Pix
Ingredients
Elements
Pixels
Stitches
People
Edges
Particles
Scraps
Patches
Pieces
Fragments
Fractions
Parts
Call them what you like, it amounts to the same thing.
I have been off on a tangent or two, and have come back to this refreshed. I panicked that I wouldn’t. But I should have had faith. Bo tells me I should have more faith.
I want to make the most of the six weeks ahead, focussed, because once we both start back to school in September, the time will fly by, and October half term will be on us before we know it. My personal target is to know what I will show by the end of the six weeks. I may need time to finish work, but at least I will know what needs to be finished. I also need to allow time for any framing or presentation issues to be resolved.
So I have reviewed things.
I have made lots of elements.
I have used scraps
I have written words, stitched them and stamped them
I have a pile of ingredients
Some of these things I like and some I don’t.
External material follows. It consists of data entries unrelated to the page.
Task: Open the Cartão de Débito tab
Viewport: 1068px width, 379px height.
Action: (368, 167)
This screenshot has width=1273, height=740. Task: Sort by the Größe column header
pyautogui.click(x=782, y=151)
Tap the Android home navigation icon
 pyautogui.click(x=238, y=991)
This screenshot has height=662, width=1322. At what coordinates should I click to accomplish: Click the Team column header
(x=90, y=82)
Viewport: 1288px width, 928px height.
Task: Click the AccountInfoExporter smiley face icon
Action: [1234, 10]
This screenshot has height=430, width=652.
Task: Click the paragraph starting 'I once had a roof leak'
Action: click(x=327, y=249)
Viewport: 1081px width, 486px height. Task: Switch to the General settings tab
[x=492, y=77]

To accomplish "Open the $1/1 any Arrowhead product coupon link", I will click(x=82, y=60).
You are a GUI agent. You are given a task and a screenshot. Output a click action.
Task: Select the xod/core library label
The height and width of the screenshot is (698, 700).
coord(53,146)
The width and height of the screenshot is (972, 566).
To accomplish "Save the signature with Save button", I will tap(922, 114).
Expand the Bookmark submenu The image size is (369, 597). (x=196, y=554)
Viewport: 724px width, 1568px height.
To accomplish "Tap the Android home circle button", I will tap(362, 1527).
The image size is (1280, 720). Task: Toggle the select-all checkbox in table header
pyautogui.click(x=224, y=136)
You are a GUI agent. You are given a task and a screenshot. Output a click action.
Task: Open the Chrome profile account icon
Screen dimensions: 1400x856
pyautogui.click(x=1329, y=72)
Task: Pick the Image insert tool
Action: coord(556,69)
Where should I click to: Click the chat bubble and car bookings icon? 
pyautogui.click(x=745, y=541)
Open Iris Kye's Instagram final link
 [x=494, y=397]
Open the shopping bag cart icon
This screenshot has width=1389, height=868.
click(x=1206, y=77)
I’m playing a game of musical materials… when the music stops I swap something round.
I pin it for a while, live with it a few days. If it works, I then stitch it. Gradually, the parts are becoming wholes.
I’m baking a cake
I’m building a wall
I’m constructing an image from pixels
I’m embroidering over some holes
I’m making a dress
This fits me
I’m enjoying it again
I have renewed enthusiasm
Anything could happen in the next 6 weeks
I wonder what Bo is up to?
Sometimes he sends me hundreds of images
When he does, because of the sheer volume of them, I find myself making snap yes/no decisions of their worth.
Over the last few weeks he has sent me two.
Because of this I have been far more thoughtful about my consideration of them. I made a snap decision, then questioned myself.
“What’s he done that for?”
“Don’t like those lines, they jar”
“He obviously wants them to do that? Why?”
“That is beautifully drawn, he should do more of that”
None of my business whether he does more drawing or not – it’s his decision.
Because of the nature of his work, I find myself liking some elements/ingredients/fragments etc, and not liking others… but…
By sending me only two images, he’s done me a favour. By not liking some bits, I like the other bits more. The conflict is what throws it out at me.
Elliot Smith, the now deceased writer of very sad songs once said something about if he didn’t acknowledge the sad, how could he recognise the joy?
The conflict and contrast is what pulls us out of a grey world.
Don’t send me so much stuff Bo. I prefer it this way.